With a wry laugh, "A year and more now, I've known you, and never once knowing you to make a success of an honest opinion. Try it, though. We'll see."
"My honest opinion is that they are frauds, but not in any way like to cause damage. They stay a couple of days, put on their little show, sell a few bottles of river water. Your townspeople will have a good time. Some of the more… sensitive among them might even get some healing, if only out of their own heads. And then the travelling show will do what it does, and travel."
He looks around at the Sheriff, expecting these sage words to have had some effect. Even derision would be an effect. But nothing has changed. The lawman still has a glitter and zeal of imagining terrible crimes, tight nooses.
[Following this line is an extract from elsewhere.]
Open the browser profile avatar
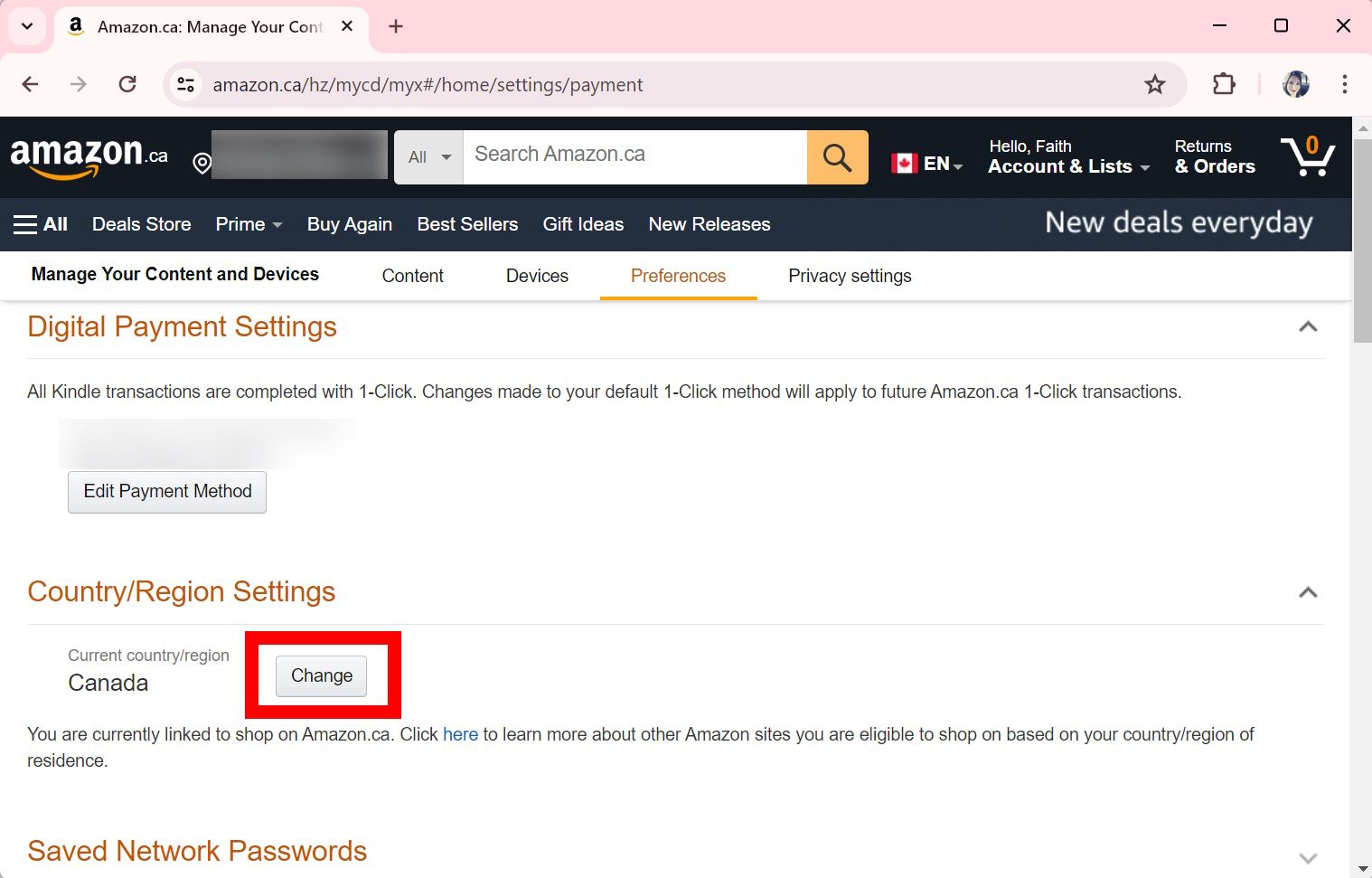The width and height of the screenshot is (1372, 878). tap(1296, 83)
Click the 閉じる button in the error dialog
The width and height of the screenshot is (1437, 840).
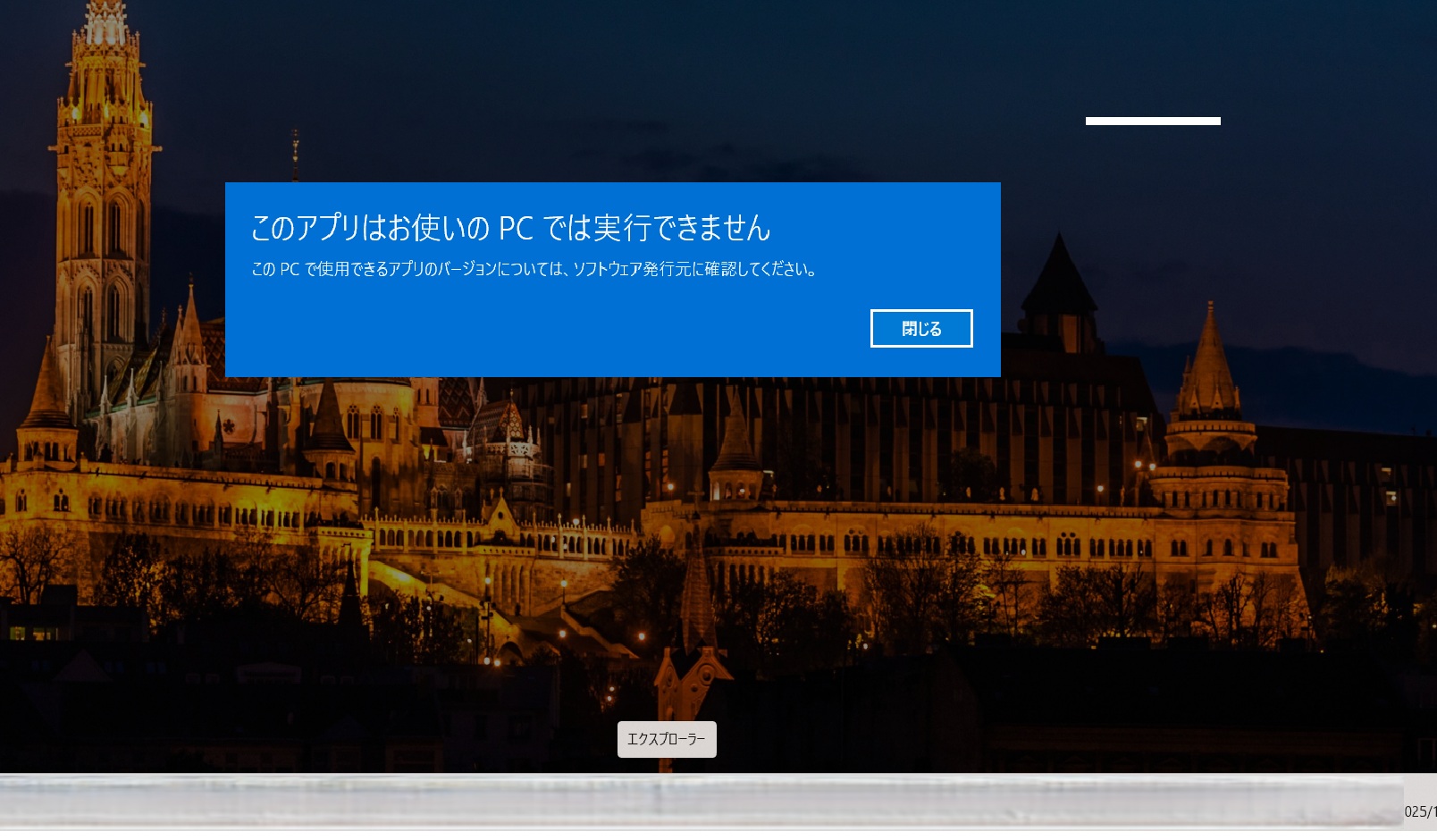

Holmes worries, sometimes, what goes through that man's head, especially when he's looking at the prettier of the two necks on display. "You ain't even heard that, did you?"
"I thought I might ride out round the edge of town. Look and see where they're hitched up, hm? Ride along with me."
"No, sir."
There's still whiskey in the glass, but Holmes pushes it away from him. For the second time tonight, he starts to get up. Lestrade takes hold of his sleeve, missing any arm underneath. "Now, come on. What's the matter with you?"
"It is my brother's honest opinion that I ought to keep away from this."
Lestrade's new grin is meant to be winning. It's meant to be a joke between friends, their little secret. It doesn't go over, not for one second. "And how much heed do you intend to pay to your brother?"
"About as much as I can bear to," and Holmes grabs back his arm. This time, he leaves bright and bold at the front door so he can't be forced back inside. Strange, to step outside and still find daylight. He mutters the last of his answer into the glare of the sun, "And maybe a touch more."